Valmadrera: i 93 lavoratori dell'Aerosol entrano in sciopero

di Stefano Scaccabarozzi

Agitazione a tempo indeterminato per i dipendenti che da tre mesi non percepiscono lo stipendio.

presidio lavoratori aerosol

L'assemblea dei lavoratori dell'Aerosol di Valmadrera ha dichiarato lo sciopero a tempo indeterminato. Questa è la decisione che è stata presa oggi dopo che in settimana non si sono concretizzate le attese novità che avrebbero dovuto dare liquidità e quindi respiro all'azienda attiva nei settori della farmaceutica, cosmetica e medicale.

Lavoratori e sindacati nelle settimane scorse hanno lamentato una forte mancanza di risorse che ha portato al mancato pagamento di due mensilità (fra qualche giorno scatterà la terza) e della quattordicesima, ma anche al massiccio utilizzo della solidarietà con la forte riduzione della produzione a causa della difficoltà nel pagare i fornitori.

ferni cesana sacchi aerosol

I sindacalisti Ferni (Cisl), Cesana (Cgil) e Sacchi (Uil)

Lo scorso 14 settembre il presidente del cda dell'Aerosol, dottor Tiziano Saggiomo, prendendo parte al tavolo provinciale di crisi, aveva rassicurato sindacati e lavoratori spiegando come fosse stato trovato un accordo con il fornitore che, a causa di mancati pagamenti, aveva proceduto per via giudiziale con conseguente blocco dei conti correnti aziendali.

"L'accordo - rivela oggi il sindacalista Massimo Ferni (Cisl) - sarebbe dovuto essere sottoscritto e rarificato in tribunale nella giornata di martedì scorso, ma l'azienda ci ha fatto sapere che il fornitore avrebbe fatto saltare l'intesa e che ora dunque sarà il giudice a doversi esprimere e quindi a decretare il pignoramento o lo sblocco dei conti".

Nessuna novità nemmeno sul fronte dell'atteso aumento da capitale da un milione di euro che, sempre secondo il dottor Saggiomo, sarebbe dovuto essere sottoscritto dall'azionista. Una proprietà che a oggi nessuno sembra in grado di identificare: l'Aerosol infatti fino allo scorso anno è appartenuta alla famiglia Fiocchi che nel settembre 2016 ha ceduto le azioni alla Seconda Investimenti Srl, a sua volta controllata dalla Karma Invest spa, società con sede in Lussemburgo e nessuna informazione sulla reale appartenenza del pacchetto azionario.
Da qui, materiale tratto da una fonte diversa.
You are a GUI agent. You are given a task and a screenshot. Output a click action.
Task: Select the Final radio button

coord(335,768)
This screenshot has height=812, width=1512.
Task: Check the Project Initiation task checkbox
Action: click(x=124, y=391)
esterno cancello aerosolStante questa situazione di incertezza che mette a rischio il futuro di una azienda con 93 lavoratori, prodotti ancora con un buon mercato e una situazione economica tutto sommato sostenibile (si parla di un complessivo di 8 milioni di euro di debiti, ma con area industriale di proprietà e crediti da incassare), è grande la preoccupazione di sindacati e lavoratori: "Il tempo passa ma la situazione di incertezza non si sblocca mettendo a rischio il futuro dell'azienda e i posti di lavoro. I dipendenti non percepiscono lo stipendio da mesi, la proprietà, chiunque essa sia, cosa aspetta a intervenire?", concludono i sindacati.

Nella giornata di lunedì potrebbe esserci un incontro tra direzione aziendale e parti sociali, a seguito della quale verrà presa una decisione in merito alla prosecuzione dello sciopero o ad altre nuove iniziative da mettere in campo.